Transformations are categorized in two types
1.Active transformation
2.Passive Transformation
1.Active transformation:
A transformation that can effect the no of rows(or) change the no of rows is known
as Active transformation
The following are the list of active transformations used to process the data
1.Source Qualifier Transformation
2.Filter Transformation
3.Rank Transformation
4.Sorter Transformation
5.TransactionControl Transformation
6.Update Strategy Transformation
7.Normalizer Transformation
8.Aggrigator Transformation
9.Joiner Transformation
10.Union Transformation
11 .Router Transformation
12.SQL Transformation
13.JAVA Transformation
14.Look Up Transformation(From 9.0 version on wards Act as Active transformation)
1.Passive transformation:
A transformation that doesnt effect the no of rows(or) does nt change the no of
rows is known as Passive transformation
The following are the list of active transformations used to process the data
1.Look UpTransformation( Up to Informatica 8.6 act as Passive transformation)

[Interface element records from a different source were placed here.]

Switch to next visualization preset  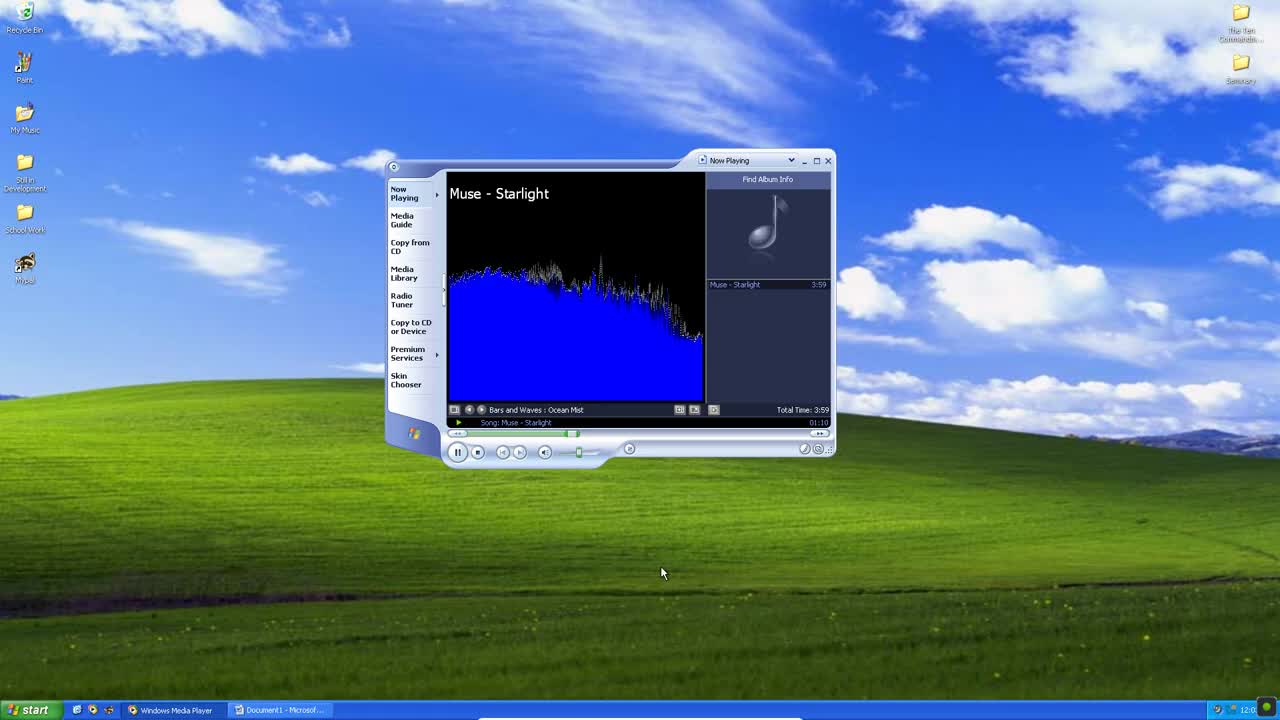pos(481,409)
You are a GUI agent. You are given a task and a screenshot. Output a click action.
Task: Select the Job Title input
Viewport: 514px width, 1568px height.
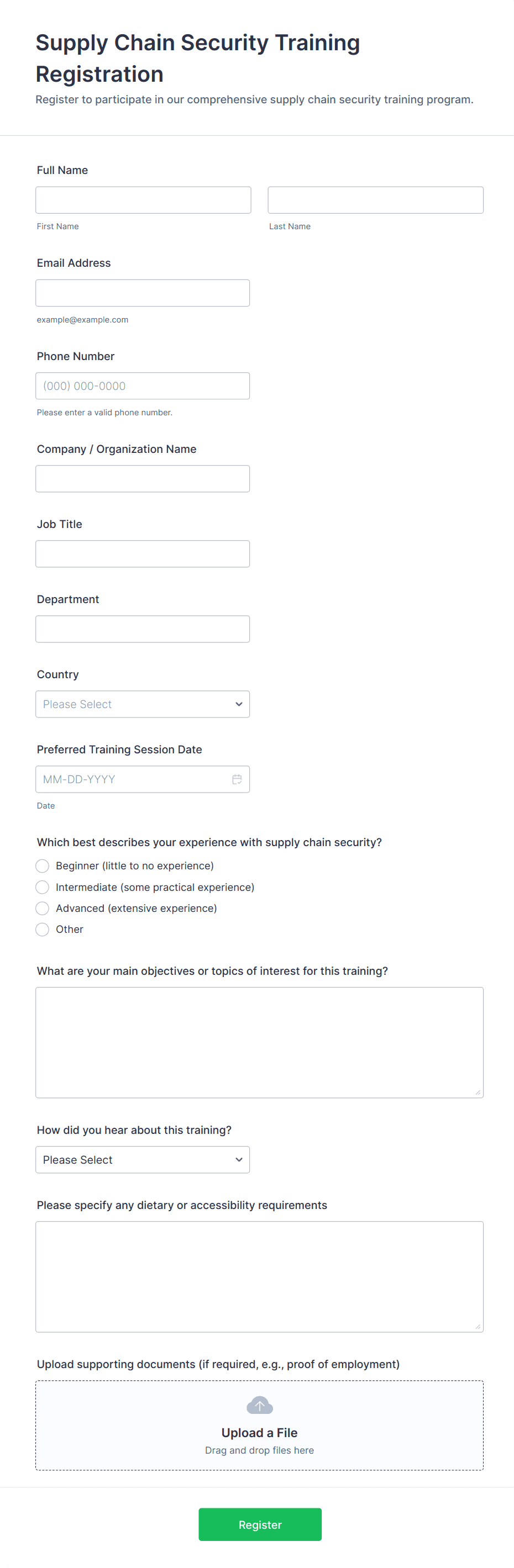[x=143, y=554]
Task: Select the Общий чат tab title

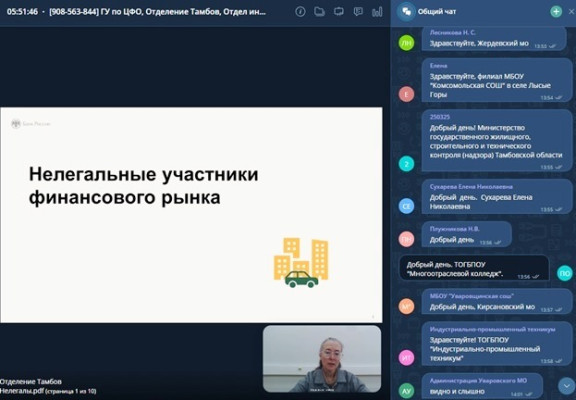Action: pos(436,12)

2.Expression Transformation
3.SQL Transformation(it Act as Duel Transformation)
4.Stored Procedure Transformation
5.Sequence Generator Transformation
6.XML Source Qualifier Transformation
Expression Transformation:
1.It is a passive transformation which allow you to calculate the expression for each
row
2.It performs row by row process
3.Expressions are developed using functions&arthematical operations
4.An expression transformation is created with 3types of ports
Input,Output,Variable
5.Expressions are developed either in output(O) or Variable ports(V)
6.Varible ports are recommended to create to simplify the complex expressions and
reuse expressions
Scenario1:
Calculate the tax for each employee who belongs to the sales department ,If sal is
greater than 5000 then calculate the tax as Sal*0.17 else calculated the tax as
Sal*0.13
Sales department is identified with department identification no is 30
Logic:
Expression transformation
SAL-[I]
TAX[O] (IFF(SAL>5000,SAL*0.17,SAL*0.13)
LOAD_DATE[O](SYSDATE)
Scenario2:
Calculate the total salary for each employee based on Sal and Commission
Total sal=Sal+Comm
Comm May have Nulls
Logic:
Expression transformation
TotSal=IIF(ISNULL(COMM),SAL,SAL+COMM)
Scenario3:
Implement LIKE operator using filter transformation in job column of EMP
table SALESMAN is represented 3 different format
SALESMAN
SALES-MAN
PRE-SALES
Variable Port:
A port which can store the data temporarly is known as variable port(v)
2.Varible ports are created to simplify the complex expressions and reuse expressions
in several Output Ports
3.Varible ports are local to the transformation
4.Increase the efficiency of calculations
5.The default value for numerical variable port is 0
6.The default value for variable port with data type string is space
7.Varible ports are not visible normal view of transformation but in edit view
Router Transformation:
A Router Transformation it is of type an active transformation which allows you to
create multiple conditions and passes the data to the multiple target
2.A router transformation is created with two types of the groups
1.Input Group
2.Output Group
Input Group:
Only Input Group can receive the data from source pipe line
Output Group:
Multiple Output Group categorized in to two types
1.User defined Output group
2.Default group
1.User defined Output group:
1.Each user defined output group has one condition
2.All Group conditions are evaluated for each row
3.One row can pass multiple conditions
Default Group
1.Always one default group
2.Captures the rows that fails all group conditions(Rejected records)
Performance Considerations:
The router transformation has a performance advantage over multiple filter conditions
because .A row is read once into Input Group but evaluated multiple times based on
the no of groups,where as using multiple filter transformation requires the same data
to be duplicated for each filter transformation.